After locating the line with "Task: Click the colorbar near the -2 tick" in the data that follows, return it and every later line exactly, up to and including the line with "Screen dimensions: 1050x800".

STORED DATA START

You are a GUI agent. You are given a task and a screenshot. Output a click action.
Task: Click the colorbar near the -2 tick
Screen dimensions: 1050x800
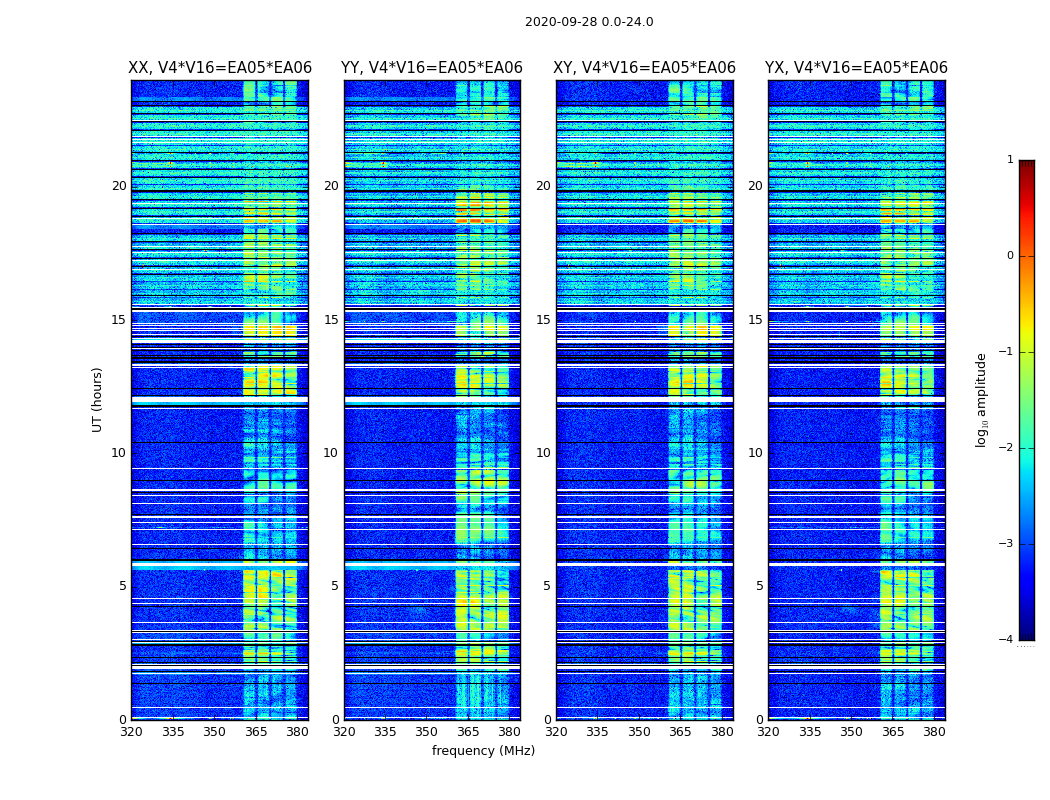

STORED DATA END
STORED DATA START

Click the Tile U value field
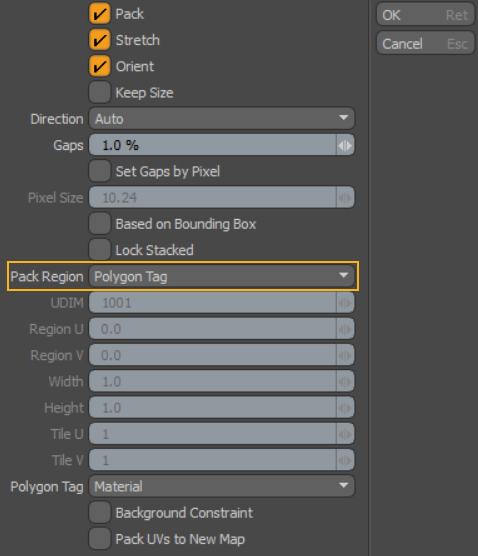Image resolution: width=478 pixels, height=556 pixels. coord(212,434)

STORED DATA END

> **SOLUTION TO THE EXERCISE**:
Task: Click the colorbar near the -2 tick
Screen dimensions: 1050x800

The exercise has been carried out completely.